Finding Inspiration
One of the requirements for working in the creative industry is finding inspiration. It’s the golden ticket to help you through a tight deadline or drive forward with a project you’re just not sure how to tackle.
As a designer, I often feel that my ability to perform my best is down to being inspired. But the hard truth is that inspiration doesn’t come suddenly in a flash. It’s a craft that you must nurture and care for. Unfortunately, it can certainly go away in a flash, so learning how to find it and how to keep the creative mind topped up with a backlog of ideas is an important skill to have. I’d like to outline a few of my go to sources and daily practices for finding and keeping the all important inspiration.
Websites
Websites are quick and easy sources that are constantly updating and providing new, never before seen material. Sites such as Smashing Magazine, Creative Bloq, and Wired have thousands of articles on trends, inspiration and creative musings. Sites like these form part of my daily ritual to find out what the creative industry is talking about and often provide me with some unexpected inspiration before I start working.
When I need some more immediate inspiration I turn to sites like Dribbble and Behance. This is more for the graphic designers out there, these are packed full of other creatives showcasing their work. A quick search for a related term or just browsing the top posts is almost sure to jog your mind into inspired mode.
Activities
Social media sites and apps are amazing places to take on challenges from other creatives. Running this month you can take part in #inktober taking abstract concepts and transforming them daily into ink drawings or hand lettering. It’s challenges like this that force you to step out of your comfort zone and to be inspired by what you and others create. Activities aren’t just restricted to social media, hundreds of cities across the world have numerous meetups for creatives. Whether it’s attending a short story reading, a design talk, or a foreign language practice group. There’s people out there to meet and inspiration to be found.
Media
This one may seem obvious but consume all the media you can, be it books, magazines, movies, TV shows, music, or podcasts. Try to be critical about the media that you consume: what do you enjoy, why do you like it, what else is there that’s as good or better than it? I’m quite proud of being critical of the media I consume. It’s the ability to criticise the movie I just saw, or the book I’m reading that translates into my own work and makes me critical of everything I do and inspires me to do better.
Other Tips
Don’t be afraid to experiment, make mistakes and strive to fix them. Get a notepad and doodle mindlessly in your next meeting or long phone call with your parents. Write a blog post rant or a silly quote on a post it note and stick it to your computer screen. This can work as a good warm up to when you might need to get on and create something with no time to go out and find inspiration. It’s like creative push-ups for the mind, without the sweaty armpits and guilt when you eat a biscuit straight away afterwards.

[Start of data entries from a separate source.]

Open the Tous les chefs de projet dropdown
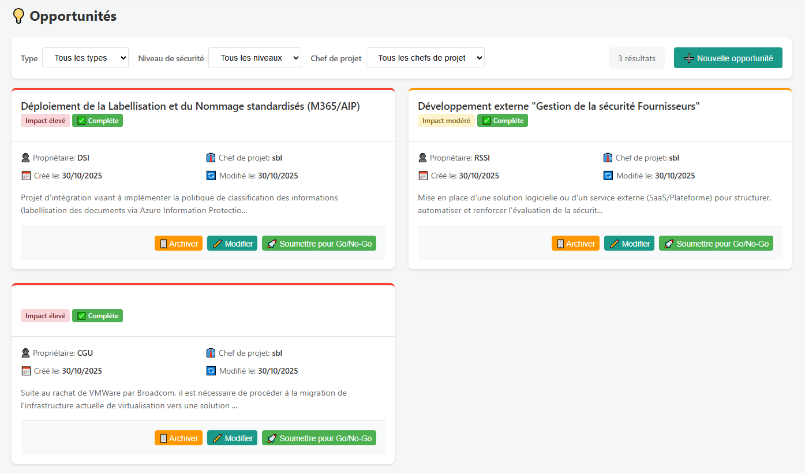The height and width of the screenshot is (473, 805). pyautogui.click(x=425, y=58)
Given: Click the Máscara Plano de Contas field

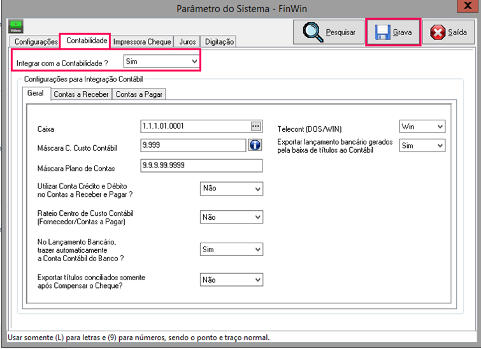Looking at the screenshot, I should 201,166.

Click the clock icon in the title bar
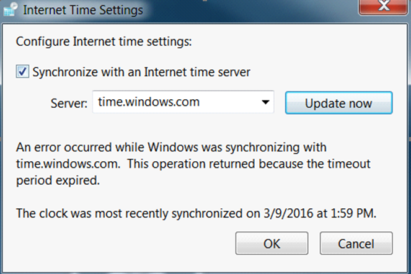11,9
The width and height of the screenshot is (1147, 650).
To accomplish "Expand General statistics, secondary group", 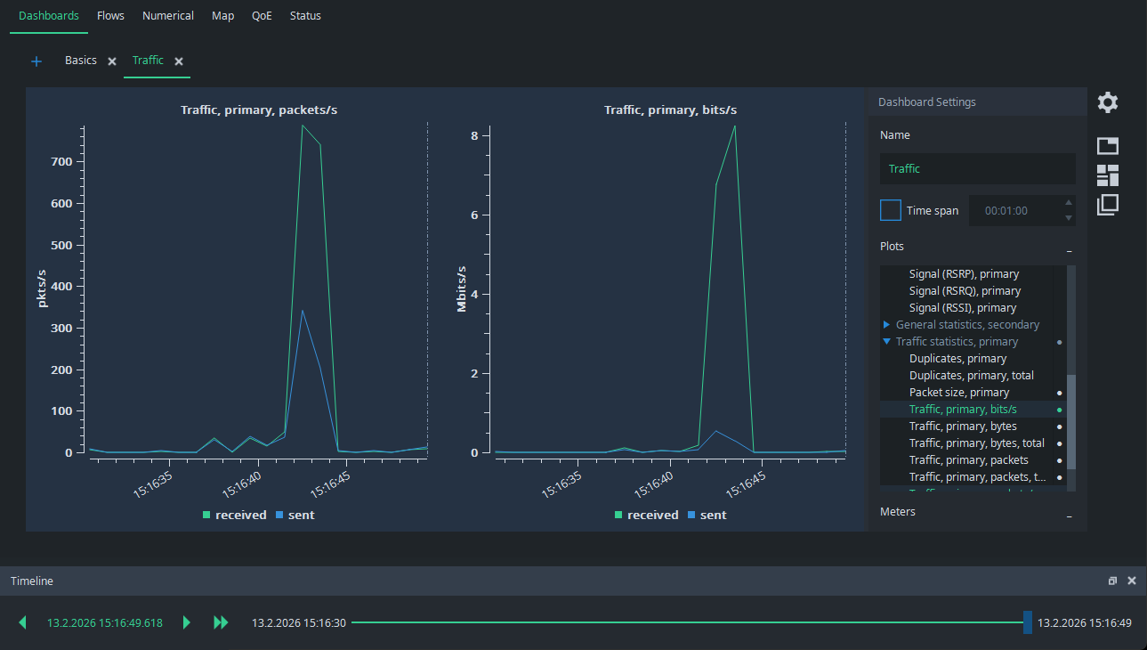I will click(x=886, y=325).
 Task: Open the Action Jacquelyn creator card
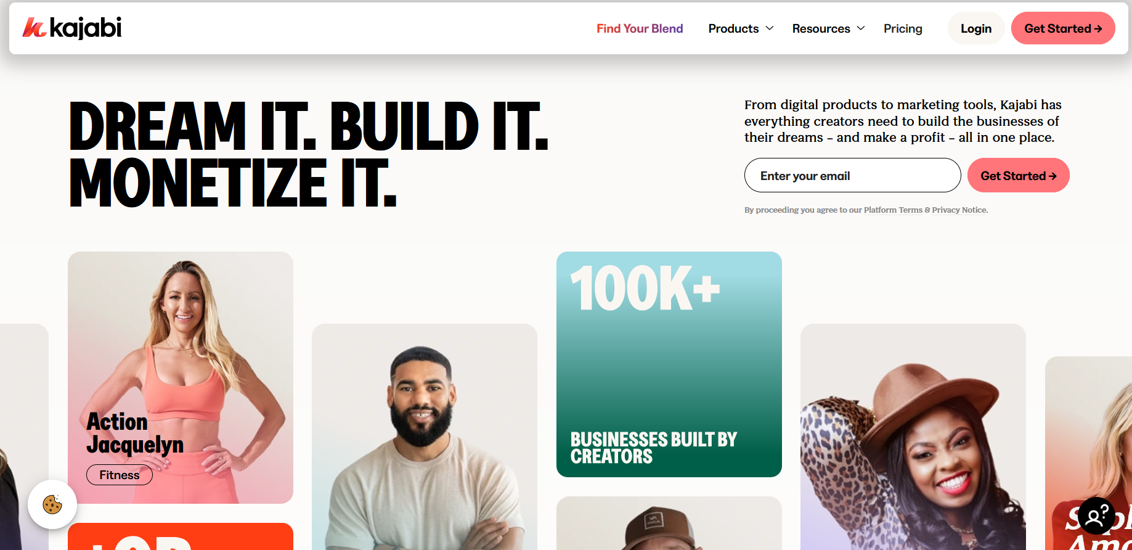(181, 377)
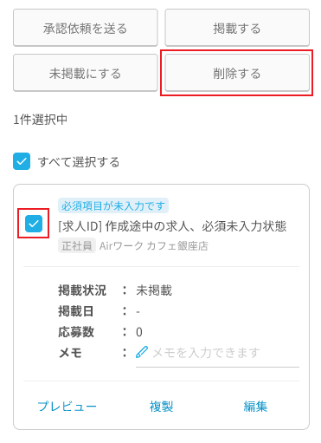
Task: Click the 未掲載にする button
Action: pos(86,73)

Criticism from other people is inspiring. Learn to take negative feedback of your work not as a personal affront on your inability to create something good, but as an opportunity to find out what their inspirations were, which could help you discover what they really wanted when they asked for the text to be vomit green colour.
On a recent walk-to-work, my wife and I (both designers and design fanatics) happened to start questioning how many of the big name brands we could draw from memory, this made us look at all the shop signs we were passing and not just observing the logos we saw, but properly looking. As obvious as it seems I’m not sure I could have confidently said before that Lidl’s logo has a wonky letter ‘i’, or that the Tesco logo is more red than blue. It’s easy to accept the everyday things that are shoved in our faces without truly looking, and it’s with this habit that we can turn our brains into an inspiration sponge.
I believe that finding inspiration is about opening your eyes. Do you want inspiration for writing? Pay attention not just to the plot of your favourite book but look at how the sentences are structured. Is it for a new logo? Look up on your next walk to work and see how shop signs relate to the building’s architecture above it.
Lastly, don’t wait for inspiration. Every great piece of work comes from just getting on with it. Put that idea onto paper that you just know isn’t going to work. Once it’s there you can start to fix it and the inspiration for how to do that will start to reveal itself. And if the inspiration just isn’t coming, go out and find it.
I hope that from this you can perhaps be inspired to find some of your own inspiration.